• _WHAT THE EXERCISE ASKS_: Please update everything from the line containing "Where should I click to: Open the Android" down to the line containing "Looking at the screenshot, I should [x=22, y=281]." in the data below so that each "Instruction" becomes "Command", with all else unchanged. Return only those lines.

Word and element location data:
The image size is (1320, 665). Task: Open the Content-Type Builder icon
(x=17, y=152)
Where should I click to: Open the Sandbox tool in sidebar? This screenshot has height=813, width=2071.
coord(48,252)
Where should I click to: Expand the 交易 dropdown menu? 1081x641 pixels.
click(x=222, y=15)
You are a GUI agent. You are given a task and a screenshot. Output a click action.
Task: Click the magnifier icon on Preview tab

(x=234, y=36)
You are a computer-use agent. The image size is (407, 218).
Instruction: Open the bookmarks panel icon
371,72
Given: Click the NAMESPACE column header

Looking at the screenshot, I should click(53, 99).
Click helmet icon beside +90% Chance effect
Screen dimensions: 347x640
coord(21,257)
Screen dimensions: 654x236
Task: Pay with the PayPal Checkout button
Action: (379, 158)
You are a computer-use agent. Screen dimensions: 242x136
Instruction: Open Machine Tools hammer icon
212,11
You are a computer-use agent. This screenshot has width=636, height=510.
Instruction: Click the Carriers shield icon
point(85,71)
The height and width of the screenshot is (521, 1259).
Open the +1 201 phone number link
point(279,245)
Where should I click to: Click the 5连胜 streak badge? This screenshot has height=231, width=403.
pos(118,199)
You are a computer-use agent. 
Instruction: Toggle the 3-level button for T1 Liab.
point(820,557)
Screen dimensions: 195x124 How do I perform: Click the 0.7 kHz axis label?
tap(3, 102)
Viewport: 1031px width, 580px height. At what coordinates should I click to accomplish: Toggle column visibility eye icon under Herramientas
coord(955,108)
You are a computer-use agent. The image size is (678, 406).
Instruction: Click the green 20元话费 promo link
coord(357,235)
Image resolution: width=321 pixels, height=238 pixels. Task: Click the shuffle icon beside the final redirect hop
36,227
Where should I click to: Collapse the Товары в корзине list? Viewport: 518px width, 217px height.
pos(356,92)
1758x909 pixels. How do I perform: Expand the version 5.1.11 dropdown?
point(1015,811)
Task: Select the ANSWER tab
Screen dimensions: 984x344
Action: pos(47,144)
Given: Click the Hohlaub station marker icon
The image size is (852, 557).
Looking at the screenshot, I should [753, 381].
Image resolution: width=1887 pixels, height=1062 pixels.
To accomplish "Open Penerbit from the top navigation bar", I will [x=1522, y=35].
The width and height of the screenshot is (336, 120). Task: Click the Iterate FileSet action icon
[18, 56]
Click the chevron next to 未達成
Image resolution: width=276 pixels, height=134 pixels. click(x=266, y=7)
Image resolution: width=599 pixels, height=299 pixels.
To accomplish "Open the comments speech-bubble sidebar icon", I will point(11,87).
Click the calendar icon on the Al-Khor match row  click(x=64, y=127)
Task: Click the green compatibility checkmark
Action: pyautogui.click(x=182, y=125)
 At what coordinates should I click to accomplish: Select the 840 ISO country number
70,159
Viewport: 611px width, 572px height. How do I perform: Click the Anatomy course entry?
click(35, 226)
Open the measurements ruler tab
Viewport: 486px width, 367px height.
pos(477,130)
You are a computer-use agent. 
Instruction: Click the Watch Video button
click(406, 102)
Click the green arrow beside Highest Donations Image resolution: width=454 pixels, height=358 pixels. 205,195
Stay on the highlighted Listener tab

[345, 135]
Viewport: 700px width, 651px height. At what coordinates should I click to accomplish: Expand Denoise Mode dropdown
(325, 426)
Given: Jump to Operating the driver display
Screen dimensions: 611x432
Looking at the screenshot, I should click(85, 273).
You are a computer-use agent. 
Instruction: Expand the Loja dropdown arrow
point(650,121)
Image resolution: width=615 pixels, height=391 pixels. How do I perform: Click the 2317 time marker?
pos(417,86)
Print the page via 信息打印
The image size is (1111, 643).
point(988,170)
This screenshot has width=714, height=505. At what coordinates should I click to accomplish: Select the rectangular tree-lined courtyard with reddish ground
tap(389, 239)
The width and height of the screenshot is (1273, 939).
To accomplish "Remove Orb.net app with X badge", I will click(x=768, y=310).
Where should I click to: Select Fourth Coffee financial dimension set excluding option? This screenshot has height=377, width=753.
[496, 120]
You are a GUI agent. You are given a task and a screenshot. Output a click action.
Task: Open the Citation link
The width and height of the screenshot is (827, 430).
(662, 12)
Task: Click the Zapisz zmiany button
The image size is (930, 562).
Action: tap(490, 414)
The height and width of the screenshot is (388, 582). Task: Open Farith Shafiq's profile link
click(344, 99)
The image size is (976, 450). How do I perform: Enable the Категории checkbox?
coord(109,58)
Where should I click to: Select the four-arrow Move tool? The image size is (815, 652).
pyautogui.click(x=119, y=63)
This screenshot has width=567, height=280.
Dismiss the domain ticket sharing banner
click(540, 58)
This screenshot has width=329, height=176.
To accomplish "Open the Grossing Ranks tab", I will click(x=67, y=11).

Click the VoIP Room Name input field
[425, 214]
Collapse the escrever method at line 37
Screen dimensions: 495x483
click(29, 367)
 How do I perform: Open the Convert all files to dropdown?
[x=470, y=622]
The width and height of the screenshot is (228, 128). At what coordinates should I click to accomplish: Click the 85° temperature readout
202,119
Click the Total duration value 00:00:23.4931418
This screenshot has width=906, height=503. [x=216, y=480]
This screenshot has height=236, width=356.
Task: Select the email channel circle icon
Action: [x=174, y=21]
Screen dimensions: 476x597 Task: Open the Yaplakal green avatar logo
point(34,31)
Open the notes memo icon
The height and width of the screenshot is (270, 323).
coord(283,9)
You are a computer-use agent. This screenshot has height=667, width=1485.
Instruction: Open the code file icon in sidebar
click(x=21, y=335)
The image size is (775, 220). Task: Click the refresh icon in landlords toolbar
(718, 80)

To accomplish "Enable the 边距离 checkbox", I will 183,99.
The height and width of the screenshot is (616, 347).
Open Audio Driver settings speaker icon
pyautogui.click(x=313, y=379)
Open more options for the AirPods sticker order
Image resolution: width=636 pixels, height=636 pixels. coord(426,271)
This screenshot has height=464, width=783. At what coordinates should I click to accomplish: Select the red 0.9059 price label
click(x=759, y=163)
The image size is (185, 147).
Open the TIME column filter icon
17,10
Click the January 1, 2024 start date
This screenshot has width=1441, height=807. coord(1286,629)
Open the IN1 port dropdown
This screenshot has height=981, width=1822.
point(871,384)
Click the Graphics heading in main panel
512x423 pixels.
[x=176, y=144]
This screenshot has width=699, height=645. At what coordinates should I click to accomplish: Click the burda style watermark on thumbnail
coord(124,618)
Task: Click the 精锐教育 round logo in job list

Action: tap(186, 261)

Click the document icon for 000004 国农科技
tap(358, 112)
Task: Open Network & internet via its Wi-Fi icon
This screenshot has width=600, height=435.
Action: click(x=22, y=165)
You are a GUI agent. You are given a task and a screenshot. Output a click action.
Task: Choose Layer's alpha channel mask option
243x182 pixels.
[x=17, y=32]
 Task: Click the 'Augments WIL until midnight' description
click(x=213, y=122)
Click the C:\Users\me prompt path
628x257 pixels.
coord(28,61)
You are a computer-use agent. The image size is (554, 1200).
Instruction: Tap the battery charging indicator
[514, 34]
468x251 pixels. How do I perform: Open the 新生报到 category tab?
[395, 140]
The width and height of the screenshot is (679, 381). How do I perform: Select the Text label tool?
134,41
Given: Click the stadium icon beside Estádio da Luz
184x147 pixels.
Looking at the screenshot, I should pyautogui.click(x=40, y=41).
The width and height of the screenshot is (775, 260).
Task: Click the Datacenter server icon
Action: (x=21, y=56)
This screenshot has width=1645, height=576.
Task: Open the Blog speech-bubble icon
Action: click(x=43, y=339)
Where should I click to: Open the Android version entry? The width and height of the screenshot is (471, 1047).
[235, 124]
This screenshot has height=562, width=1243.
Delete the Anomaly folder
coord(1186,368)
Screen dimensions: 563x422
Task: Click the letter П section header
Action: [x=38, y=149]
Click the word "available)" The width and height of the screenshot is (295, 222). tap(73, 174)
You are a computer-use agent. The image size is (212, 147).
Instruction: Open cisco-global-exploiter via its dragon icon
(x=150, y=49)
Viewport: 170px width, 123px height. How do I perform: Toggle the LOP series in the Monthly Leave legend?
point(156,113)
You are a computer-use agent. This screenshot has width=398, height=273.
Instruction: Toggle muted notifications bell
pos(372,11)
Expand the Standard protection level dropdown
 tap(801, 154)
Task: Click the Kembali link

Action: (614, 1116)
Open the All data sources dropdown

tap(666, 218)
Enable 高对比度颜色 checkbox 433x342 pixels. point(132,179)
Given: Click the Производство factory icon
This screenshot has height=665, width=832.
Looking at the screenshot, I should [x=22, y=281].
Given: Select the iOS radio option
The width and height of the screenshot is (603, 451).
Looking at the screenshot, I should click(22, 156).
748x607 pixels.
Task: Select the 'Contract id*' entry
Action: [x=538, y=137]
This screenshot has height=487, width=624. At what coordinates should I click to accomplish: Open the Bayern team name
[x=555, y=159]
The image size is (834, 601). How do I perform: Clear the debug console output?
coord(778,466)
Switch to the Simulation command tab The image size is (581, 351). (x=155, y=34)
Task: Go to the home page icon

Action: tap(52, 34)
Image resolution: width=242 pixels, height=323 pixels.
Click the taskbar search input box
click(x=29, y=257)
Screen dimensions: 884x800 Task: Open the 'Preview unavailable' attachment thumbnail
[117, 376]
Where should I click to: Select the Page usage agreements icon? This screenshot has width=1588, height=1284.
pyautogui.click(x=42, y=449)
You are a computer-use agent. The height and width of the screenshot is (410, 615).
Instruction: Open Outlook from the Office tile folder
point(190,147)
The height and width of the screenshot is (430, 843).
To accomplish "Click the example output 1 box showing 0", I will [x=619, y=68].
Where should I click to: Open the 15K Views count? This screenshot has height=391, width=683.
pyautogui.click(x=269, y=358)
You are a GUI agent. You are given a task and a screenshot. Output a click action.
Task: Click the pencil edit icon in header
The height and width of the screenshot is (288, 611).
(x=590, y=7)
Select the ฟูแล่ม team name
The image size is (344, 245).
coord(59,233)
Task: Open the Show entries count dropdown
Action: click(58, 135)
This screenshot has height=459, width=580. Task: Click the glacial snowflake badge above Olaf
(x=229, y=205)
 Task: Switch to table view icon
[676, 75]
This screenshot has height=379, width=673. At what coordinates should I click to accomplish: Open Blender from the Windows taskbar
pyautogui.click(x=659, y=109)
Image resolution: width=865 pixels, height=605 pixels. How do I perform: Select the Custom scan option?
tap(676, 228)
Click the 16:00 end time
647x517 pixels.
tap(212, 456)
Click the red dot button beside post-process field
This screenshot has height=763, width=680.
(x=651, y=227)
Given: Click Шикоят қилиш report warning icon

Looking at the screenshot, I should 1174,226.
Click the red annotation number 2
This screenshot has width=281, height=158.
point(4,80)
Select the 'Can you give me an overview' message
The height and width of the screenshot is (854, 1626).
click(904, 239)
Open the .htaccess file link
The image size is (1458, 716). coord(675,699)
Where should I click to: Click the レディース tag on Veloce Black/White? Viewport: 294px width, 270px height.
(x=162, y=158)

• _TASK ANSWER_:
Where should I click to: Open the Android version entry? The width and height of the screenshot is (471, 1047).
[235, 124]
This screenshot has height=562, width=1243.
Delete the Anomaly folder
coord(1186,368)
Screen dimensions: 563x422
Task: Click the letter П section header
Action: [x=38, y=149]
Click the word "available)" The width and height of the screenshot is (295, 222). tap(73, 174)
You are a computer-use agent. The image size is (212, 147).
Command: Open cisco-global-exploiter via its dragon icon
(x=150, y=49)
Viewport: 170px width, 123px height. How do I perform: Toggle the LOP series in the Monthly Leave legend?
point(156,113)
You are a computer-use agent. This screenshot has width=398, height=273.
Command: Toggle muted notifications bell
pos(372,11)
Expand the Standard protection level dropdown
 tap(801, 154)
Task: Click the Kembali link

Action: (614, 1116)
Open the All data sources dropdown

tap(666, 218)
Enable 高对比度颜色 checkbox 433x342 pixels. point(132,179)
Given: Click the Производство factory icon
This screenshot has height=665, width=832.
Looking at the screenshot, I should [x=22, y=281].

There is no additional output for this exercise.